- Short problem: Update the records below by replacing "team details" with "team stats" and changing nothing else. Leave the pictures out of your answer.

- Data shown:

——

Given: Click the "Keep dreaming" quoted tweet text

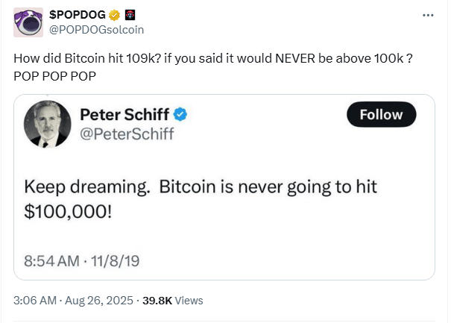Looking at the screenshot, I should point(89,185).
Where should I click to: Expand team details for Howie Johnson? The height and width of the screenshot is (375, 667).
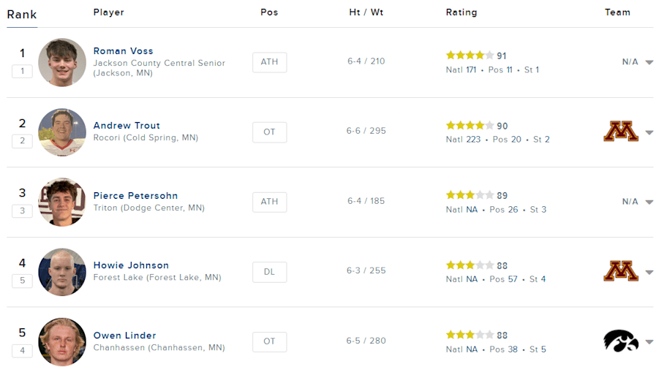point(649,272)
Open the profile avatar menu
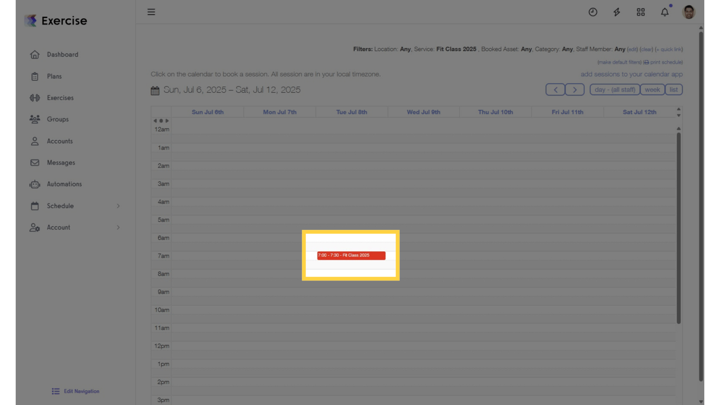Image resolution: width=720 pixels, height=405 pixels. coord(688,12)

——

- Solution to the problem:
Given: Click the "Keep dreaming" quoted tweet text

Looking at the screenshot, I should point(89,185).
Where should I click to: Expand team stats for Howie Johnson? The height and width of the screenshot is (375, 667).
point(649,272)
Open the profile avatar menu
Image resolution: width=720 pixels, height=405 pixels. coord(688,12)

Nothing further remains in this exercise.